Begin by ending the blockade. Everything else will become negotiable thereafter. If and when this negotiation becomes a reality, let it also be known that rationality must be the criteria for arriving at any resolution, not the upkeep of selfish interest of any party which does not see beyond own self-interest and forgets there are as many different interests at stake as there are negotiating parties. No need for any reminder that democratic parleys and debates is about arriving at a consensus on a common denominator on which all the different interests can rest on with the least possible friction amongst them and the best possible benefit for each of them. Any one party cannot take all and hope for a lasting resolution to the problem at hand. Let the smokescreen be banished in spelling out the issue too. At the core of the current problem is the perception of land ownership, defined not by any modern law or accepted democratic practice, but by atavistic notions of ethnic exclusive homelands. All this would have been very fine, if not for the many problems they bring, especially when viewed against the context of modern lifestyles of even those who claim these notional and redundant land ownership patterns. What decides the ownership of uninhabited tracks of mountain territories or lakes or rivers or plains? In modern land tenure system, they would belong to the government, but in the ethnic world yet to be moderated by the modern, different ethnic groups would claim them as part of their homelands. Invariably they would overlap too, sometimes totally, therefore the conflicts. A settlement does not necessarily mean an unthinking application of the modern law. The premium however will have to remain on opening up an avenue to a resolution that takes care of the interests of all stakeholders, and this probably will have to be a consensus on a new notion of shared homeland and shared sovereignty. No one party can have it all. Not in the era of democracy when the powerful and the weak are entitled to the same rights. Even if concessions were to be made to allow the continuance of ethnic homeland notions, this democratic value cannot be allowed to be compromised at any cost and the homelands would have to accommodate it mandatorily.

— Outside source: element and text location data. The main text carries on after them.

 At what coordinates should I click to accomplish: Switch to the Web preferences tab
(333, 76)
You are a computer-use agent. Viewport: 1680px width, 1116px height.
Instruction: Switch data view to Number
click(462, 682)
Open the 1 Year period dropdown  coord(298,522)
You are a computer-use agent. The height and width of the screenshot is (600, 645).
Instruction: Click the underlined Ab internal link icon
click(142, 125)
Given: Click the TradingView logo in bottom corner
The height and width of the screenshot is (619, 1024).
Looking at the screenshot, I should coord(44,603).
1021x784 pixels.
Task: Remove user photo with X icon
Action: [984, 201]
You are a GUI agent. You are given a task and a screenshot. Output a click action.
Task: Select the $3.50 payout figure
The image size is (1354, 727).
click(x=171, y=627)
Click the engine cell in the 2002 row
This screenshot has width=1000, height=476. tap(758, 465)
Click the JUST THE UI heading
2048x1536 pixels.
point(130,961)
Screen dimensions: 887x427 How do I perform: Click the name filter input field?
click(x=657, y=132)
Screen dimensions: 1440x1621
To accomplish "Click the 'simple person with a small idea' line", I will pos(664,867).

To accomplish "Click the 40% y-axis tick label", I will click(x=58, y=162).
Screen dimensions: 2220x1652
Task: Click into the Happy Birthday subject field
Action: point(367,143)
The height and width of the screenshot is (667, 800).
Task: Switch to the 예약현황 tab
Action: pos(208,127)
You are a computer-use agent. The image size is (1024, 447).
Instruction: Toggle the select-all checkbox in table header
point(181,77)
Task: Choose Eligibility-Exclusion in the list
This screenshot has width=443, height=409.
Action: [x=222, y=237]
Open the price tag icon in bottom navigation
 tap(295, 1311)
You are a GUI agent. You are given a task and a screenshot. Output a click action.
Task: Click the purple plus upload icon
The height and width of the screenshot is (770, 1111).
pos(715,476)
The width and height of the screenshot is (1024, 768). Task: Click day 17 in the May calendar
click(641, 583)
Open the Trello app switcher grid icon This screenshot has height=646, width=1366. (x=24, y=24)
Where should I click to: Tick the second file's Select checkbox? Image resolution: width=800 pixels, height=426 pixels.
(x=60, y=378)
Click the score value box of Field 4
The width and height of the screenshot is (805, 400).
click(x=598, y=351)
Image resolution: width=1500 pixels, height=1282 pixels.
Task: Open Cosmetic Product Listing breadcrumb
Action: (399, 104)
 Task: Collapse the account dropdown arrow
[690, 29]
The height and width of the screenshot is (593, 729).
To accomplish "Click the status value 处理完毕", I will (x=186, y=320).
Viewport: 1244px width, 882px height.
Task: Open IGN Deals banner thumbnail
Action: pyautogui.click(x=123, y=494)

Quite atrociously, there are also those who cite the law and the protections it gives them when it suits them, but almost in the same breath justify breaking other laws when it does not suit them, all in the name of politics. Nothing can be more hypocritical. Therefore let there also be a consensus on rule of law. This should entail respecting any law so long as it remains a law, and if any particular law becomes out of sync with the changed reality, to work to have them changed to suit the new reality. Democratic laws indeed are not rigid and they can be amended, dropped or else replaced from time to time, according to evolving needs. No point arguing that things do continually change. As for instance laws that were perfect when the population was small, may not work in the changed environment of expanded population. Laws are aimed at providing stability to the society, but they are not intended to be permanent in a democracy, which is also why in a democracy the legislature is vital. Its function is to ensure that the laws of the land remain current to the needs of the time. From the conflict situation emerging on the SADAR Hills issue, the writings on the wall indicate the need for a creative look at a change in the land tenure system in the hills. This does not necessarily mean extension to the hills the modern land law applicable to the valley, but one which can resolve such issues such as the SADAR Hills within the reserved hill districts, taking care of new needs without discarding the traditional altogether. Change, is an inevitable law of nature, and human made laws must strive to keep up with this flux in order that the harmony of society, any society, is not put at jeopardy.